Graph Traversals¶
Graph representations and traversal algorithms, foundational for knowledge graphs, GNNs, and any system that models relationships between entities.
Problem¶
Given an undirected graph, implement:
- Adjacency list to adjacency matrix conversion
- Breadth-first search (BFS)
- Depth-first search (DFS)
Approach¶
Representation: an adjacency list maps each vertex to its neighbors. To convert to an adjacency matrix, iterate over all edges and set matrix[i][j] = 1.
BFS explores all neighbors at the current depth before moving deeper. Uses a queue. Produces the shortest path in unweighted graphs.
DFS explores as far as possible down each branch before backtracking. Uses a stack.
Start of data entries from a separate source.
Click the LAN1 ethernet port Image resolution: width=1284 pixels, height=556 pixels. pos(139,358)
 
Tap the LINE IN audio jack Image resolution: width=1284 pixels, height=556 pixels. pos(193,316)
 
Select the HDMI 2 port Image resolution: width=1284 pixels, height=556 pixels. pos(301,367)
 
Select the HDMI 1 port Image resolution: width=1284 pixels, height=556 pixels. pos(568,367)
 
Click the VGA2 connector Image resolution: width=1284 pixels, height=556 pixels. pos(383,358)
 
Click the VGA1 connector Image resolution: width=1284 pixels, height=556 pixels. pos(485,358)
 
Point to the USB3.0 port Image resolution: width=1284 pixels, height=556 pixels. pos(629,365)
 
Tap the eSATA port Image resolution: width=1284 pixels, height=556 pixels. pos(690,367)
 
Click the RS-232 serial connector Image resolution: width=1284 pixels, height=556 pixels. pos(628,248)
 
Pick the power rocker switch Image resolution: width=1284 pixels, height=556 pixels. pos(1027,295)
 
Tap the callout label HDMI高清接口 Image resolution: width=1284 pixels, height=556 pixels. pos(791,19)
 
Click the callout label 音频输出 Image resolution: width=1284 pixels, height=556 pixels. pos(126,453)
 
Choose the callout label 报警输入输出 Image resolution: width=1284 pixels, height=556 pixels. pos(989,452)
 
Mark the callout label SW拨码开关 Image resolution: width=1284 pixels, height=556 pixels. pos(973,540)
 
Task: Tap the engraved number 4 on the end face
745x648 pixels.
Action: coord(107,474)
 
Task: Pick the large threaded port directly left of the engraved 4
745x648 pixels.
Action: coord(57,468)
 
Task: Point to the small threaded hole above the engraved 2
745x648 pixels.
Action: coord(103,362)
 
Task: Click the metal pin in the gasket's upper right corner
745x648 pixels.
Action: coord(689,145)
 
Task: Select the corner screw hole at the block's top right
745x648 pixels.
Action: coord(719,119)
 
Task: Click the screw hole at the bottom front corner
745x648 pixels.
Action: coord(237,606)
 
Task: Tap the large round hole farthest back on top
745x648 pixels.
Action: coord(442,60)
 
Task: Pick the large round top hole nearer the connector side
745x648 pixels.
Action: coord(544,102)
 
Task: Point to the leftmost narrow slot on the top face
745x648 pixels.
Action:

Useful for topological sorting, cycle detection, and connected components.
Implementation¶
Adjacency List to Matrix¶
graph = {
"A": ["B", "C"],
"B": ["A", "C", "E"],
"C": ["A", "B", "E", "F"],
"E": ["B", "C"],
"F": ["C"],
}
vertices = sorted(graph.keys())
v_index = {v: i for i, v in enumerate(vertices)}
n = len(vertices)
adj_matrix = [[0] * n for _ in range(n)]
for v in vertices:
for neighbor in graph[v]:
adj_matrix[v_index[v]][v_index[neighbor]] = 1
BFS¶
from collections import deque
def bfs(graph, root):
visited = set()
order = []
queue = deque([root])
visited.add(root)
while queue:
node = queue.popleft()
order.append(node)
for neighbor in graph[node]:
if neighbor not in visited:
visited.add(neighbor)
queue.append(neighbor)
return order
DFS¶
def dfs(graph, root):
visited = set()
order = []
stack = [root]
while stack:
node = stack.pop()
if node not in visited:
visited.add(node)
order.append(node)
for neighbor in reversed(sorted(graph[node])):
if neighbor not in visited:
stack.append(neighbor)
return order
Complexity¶
| Algorithm | Time | Space |
|---|---|---|
| Adjacency matrix build | O(V + E) | O(V^2) |
| BFS | O(V + E) | O(V) |
| DFS | O(V + E) | O(V) |
Takeaway¶
BFS and DFS are the building blocks for everything from PageRank to graph neural networks (message passing is just repeated neighborhood aggregation). Get comfortable with these and the fancier graph algorithms feel much less mysterious.